Campylobacter jejuni is the leading cause of foodborne illness in humans, typically after consuming contaminated chicken meat, and it holds significant public health importance. C. jejuni enters viable but non-culturable (VBNC) state in response to various environmental stressors, including low temperatures and nutrient starvation. VBNC cells are undetectable using conventional culture-based methods. Propidium monoazide (PMA) treatment allows the sole detection of viable cells. Detection of VBNC C. jejuni cells using digital PCR (dPCR) has not been reported previously. Therefore, we compared the quantitative PCR (qPCR) and dPCR methods to establish a novel condition for effectively detecting viable C. jejuni cells. Culturable, dead, and VBNC cells were prepared by spiking 25 g of chicken meat for two rounds of PMA treatment.
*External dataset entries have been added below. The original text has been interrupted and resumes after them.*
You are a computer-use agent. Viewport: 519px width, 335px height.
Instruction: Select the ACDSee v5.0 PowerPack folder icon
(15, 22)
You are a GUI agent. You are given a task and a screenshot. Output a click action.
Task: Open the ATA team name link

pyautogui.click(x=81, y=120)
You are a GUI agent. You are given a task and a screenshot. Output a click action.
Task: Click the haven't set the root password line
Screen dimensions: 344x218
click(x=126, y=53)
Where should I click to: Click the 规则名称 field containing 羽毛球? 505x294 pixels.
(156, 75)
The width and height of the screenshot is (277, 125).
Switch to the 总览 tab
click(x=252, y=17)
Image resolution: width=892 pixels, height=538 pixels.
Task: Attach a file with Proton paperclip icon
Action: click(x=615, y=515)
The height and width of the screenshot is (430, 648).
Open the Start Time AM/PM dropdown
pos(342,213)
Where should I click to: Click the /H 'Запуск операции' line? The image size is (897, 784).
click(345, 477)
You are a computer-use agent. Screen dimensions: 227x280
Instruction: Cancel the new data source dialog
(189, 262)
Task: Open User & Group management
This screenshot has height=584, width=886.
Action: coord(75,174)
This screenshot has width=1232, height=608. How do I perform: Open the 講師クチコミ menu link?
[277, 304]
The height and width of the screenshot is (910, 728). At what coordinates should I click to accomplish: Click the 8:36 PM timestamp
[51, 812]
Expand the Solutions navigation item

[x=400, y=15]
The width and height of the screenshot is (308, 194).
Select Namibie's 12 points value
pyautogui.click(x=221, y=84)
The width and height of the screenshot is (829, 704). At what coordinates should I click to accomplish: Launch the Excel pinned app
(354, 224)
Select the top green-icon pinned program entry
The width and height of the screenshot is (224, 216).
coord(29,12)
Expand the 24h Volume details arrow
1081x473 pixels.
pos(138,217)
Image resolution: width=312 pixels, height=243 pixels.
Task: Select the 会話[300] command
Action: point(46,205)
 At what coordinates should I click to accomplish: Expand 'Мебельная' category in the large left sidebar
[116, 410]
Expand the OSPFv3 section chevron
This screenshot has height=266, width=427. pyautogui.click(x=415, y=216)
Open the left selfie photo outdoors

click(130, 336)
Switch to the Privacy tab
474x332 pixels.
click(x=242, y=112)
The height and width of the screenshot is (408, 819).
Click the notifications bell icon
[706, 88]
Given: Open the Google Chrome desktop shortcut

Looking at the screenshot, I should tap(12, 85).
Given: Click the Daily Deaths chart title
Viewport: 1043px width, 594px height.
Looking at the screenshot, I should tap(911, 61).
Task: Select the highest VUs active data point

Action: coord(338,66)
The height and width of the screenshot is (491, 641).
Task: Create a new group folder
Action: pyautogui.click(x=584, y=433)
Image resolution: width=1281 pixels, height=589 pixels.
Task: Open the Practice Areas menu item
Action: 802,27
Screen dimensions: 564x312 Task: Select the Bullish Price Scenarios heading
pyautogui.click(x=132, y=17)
Additionally, PMA enhancer, a substance that enhances the differentiation between viable and dead gram-negative bacteria, was used along with PMA treatment. VBNC cell was suppressed by PMA enhancer treatment in PMA-qPCR. Dead cell detection was successfully suppressed using PMA treatment alone; however, viable cells were undetected under 1 × 10⁴ colony-forming unit (CFU) per 25 g using PMA-qPCR. In contrast, dPCR successfully detected viable, including VBNC, in all concentrations tested, and dead cell was effectively suppressed under 1 × 10⁵ CFU/25 g. To the best of our knowledge, this is the first report on VBNC C. jejuni cell detection using PMA-dPCR.